About

A word about names

For a simplistic explanation of taxonomy as regards cacti and why we choose the names we do, click here.

The family Cactaceae is a group of plants which is undergoing a rapid evolutionary radiation. This means that plants are adapting to their various environments rapidly (in evolutionary terms), and new species are in the process of forming. It is often very difficult to decide what is a different species from another when there is a gradual change in appearance from one to the other over a geographical area. On top of this, new plants and varieties are being discovered all the time, as each new remote valley of the Andes is explored by botanists.

With the genera Aylostera, Rebutia and Weingartia, there has been a great deal of argument as to which plants were related to which others, and as a result much argument about what individual plants should be called, and whether or not plants are full species, subspecies, or just varieties of others. Here at this collection we have adopted, for the moment, two recent studies which have compared the features and the DNA of currently known plants, backed up by extensive fieldwork. These studies (one for Aylostera and Rebutia, including Mediolobivia, and one for Weingartia, including Sulcorebutia and Cintia) have been relatively well received by the establishment and give us a good framework to base our labelling and cataloguing. We will of course try to keep up to date with any new studies that are produced.

Some external resources:

Stanislav Šuba’s comparative database of field numbers

Ralph Martin’s field number database

Claude Bourleau’s Sulcopassion website

A word about numbers

The concept of “species” is difficult to use with these plants, which are undergoing evolutionary diversification. Many of the plants in this collection come from small isolated populations in valleys or other isolated parts of the mountains.

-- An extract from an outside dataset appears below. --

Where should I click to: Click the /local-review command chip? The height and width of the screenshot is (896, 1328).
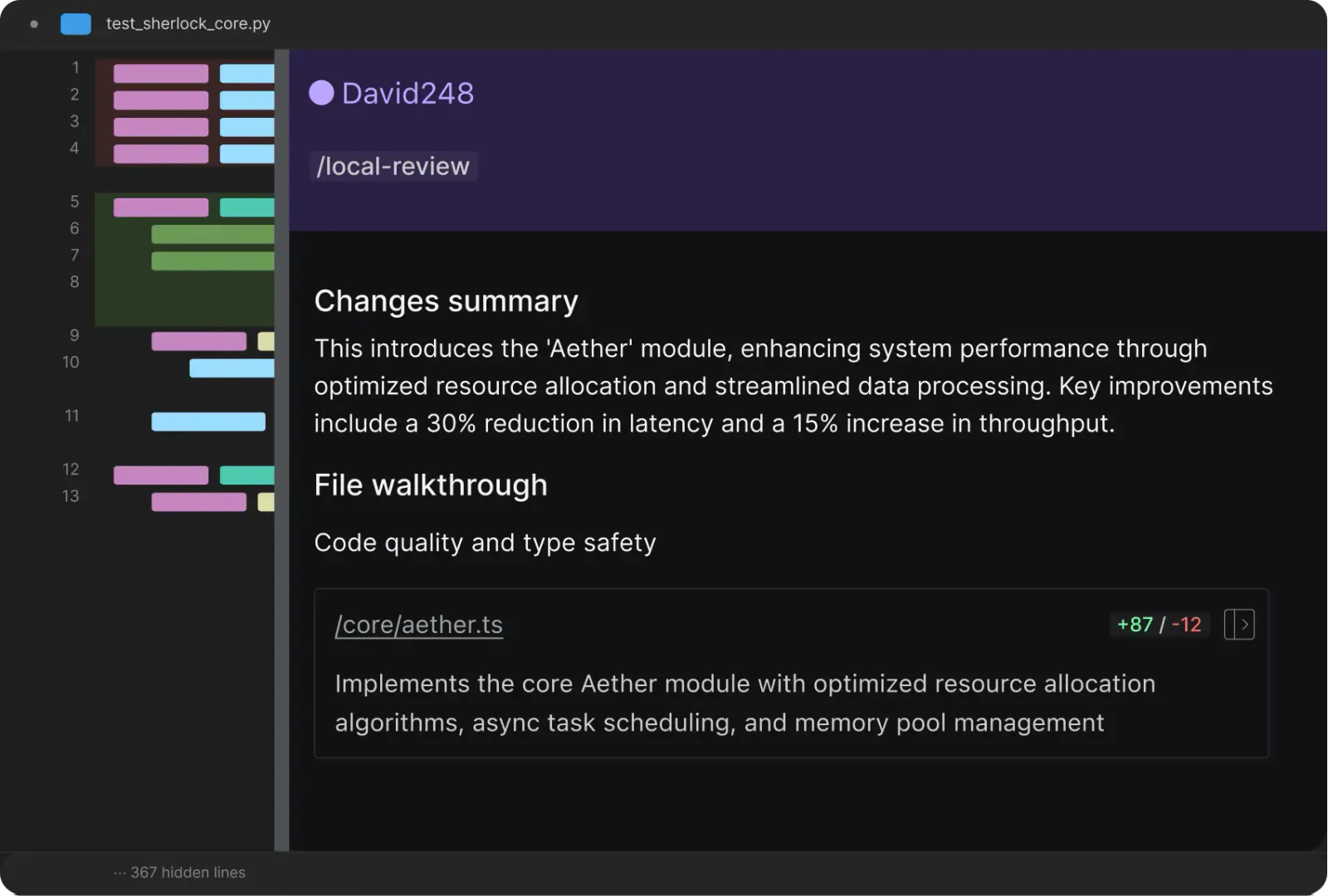(x=393, y=166)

Plants can vary through a cline in a geographical area, where they may be thought of as two separate species at either end of the cline, but at no point in between.

Then there are the arguments between taxonomists as to what characteristics warrant the giving of separate names.

A way around all this confusion is to give each plant a field collection number, which, if done properly, will refer back to a database of where and when the original plant was located, and who found it. Then, regardless of what name the plant is given, we should at least be able to trace the geographical location where it grows naturally. Problems with this may include the original collectors not being very precise, and plants being propagated without care to avoid cross-fertilisation and the offspring being given the same field number.

Nearly all of the plants in the National Collection have field collection numbers and we always try to acquire plants from respectable sources, where propagation has been from cuttings, or if from seed, carried out in isolation and very carefully.

The label shown above shows two numbers: one of them is our own reference number (all plants have their own number) and the other is the field collection number, in this case WR521a.